Using Evernote for your Japanese studies

Evernote is, as the name suggests, a note creation and management system. It’s extremely multi-platform–everything from desktop apps for Windows, Mac, to a web-based version and even an app for all major mobile devices. You can write text, take photos, or even record audio that syncs seamlessly across all devices you may use, including your own secure web account. Of course, you’re here for Japanese learning tips, so let’s get right to it! There are a few ways that I use this application to support my studies, such as:
Sentence collection – This is actually one of the original reasons I started using Evernote. I copy and paste sentences from various sources such as Read The Kanji or Yahoo! Dictionary to review later and run through Learning With Texts. This type of use is where the web version *really* comes in handy, because I can simply have Everynote on the next browser tab and easily go back and forth.
My Map To Japanese – Your map is a living document, always changing and being updated. Having access to these notes on any device means that I can keep myself on track, anytime.

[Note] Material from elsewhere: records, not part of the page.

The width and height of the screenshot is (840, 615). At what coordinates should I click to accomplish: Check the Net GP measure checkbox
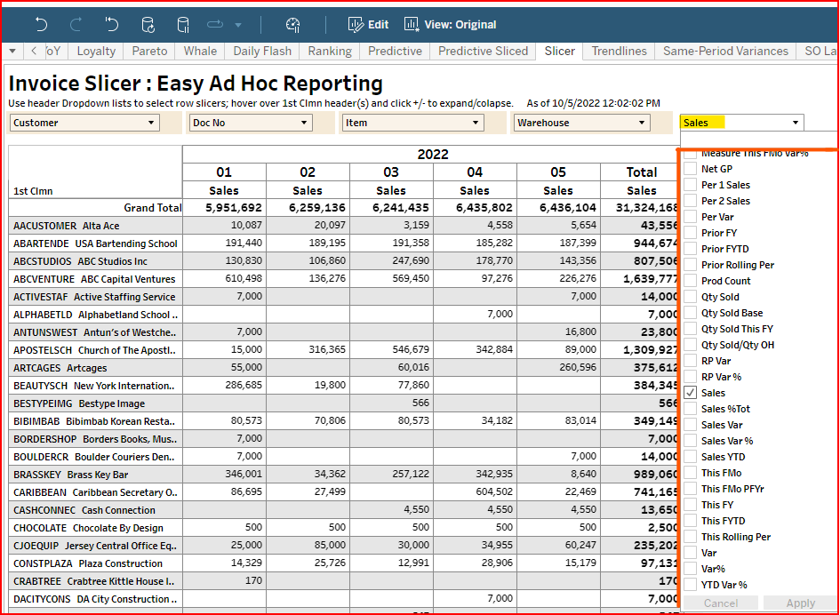691,169
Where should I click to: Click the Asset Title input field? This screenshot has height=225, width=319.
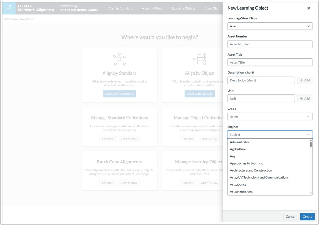pyautogui.click(x=269, y=62)
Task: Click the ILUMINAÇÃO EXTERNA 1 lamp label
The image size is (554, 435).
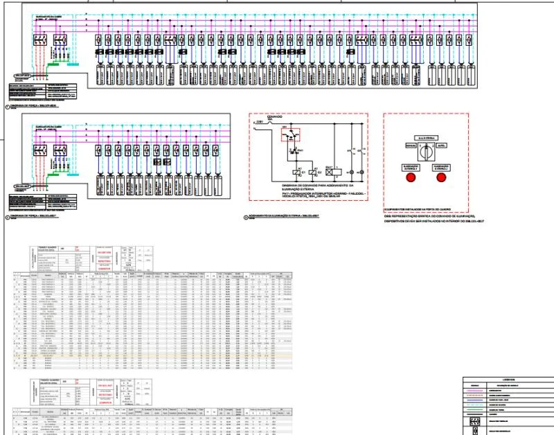Action: [411, 167]
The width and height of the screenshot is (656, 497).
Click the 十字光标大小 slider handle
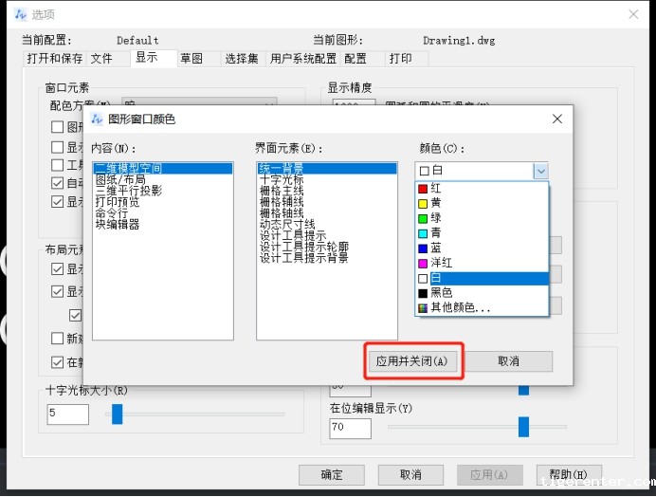[x=118, y=414]
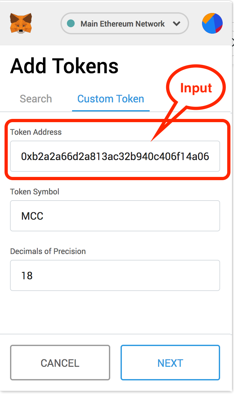234x394 pixels.
Task: Open the account identicon avatar menu
Action: tap(212, 23)
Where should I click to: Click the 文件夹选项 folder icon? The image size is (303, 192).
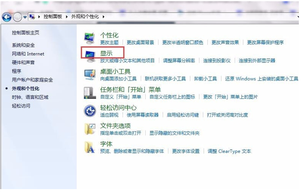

Blog Notes – It should come as no surprise that I frequently use Evernote to jot down ideas for future posts, or notes for the next one coming up. In fact I created the draft copy of this post right in Evernote.
Ideas for actions – You may have seen my previous post where I mentioned I had a checklist of items to add more Japanese to my environment. Well you never know when an idea will strike you, so being able to quickly and easily write down a thought makes sure no ideas get missed.
Other personal uses – Of course all of these uses can apply to other things in your personal life. Sometimes when I’m studying, if something non-Japanese related comes up, I write it down in Evernote, mentally setting it aside so that I can keep focusing on my studies for the time being. Timeboxing, baby!
This is the most convenient note application I’ve ever used, if for no other reason than the sheer speed that you can access your information, and the worry-free syncing. No logging in every time and clicking upon clicking. Just put your cursor in the box and off you go, able to edit your notes with ease. Overall, it’s just a great way to organize your thoughts and information, and I think you’ll find it to be a valuable addition to your Japanese learning lifestyle.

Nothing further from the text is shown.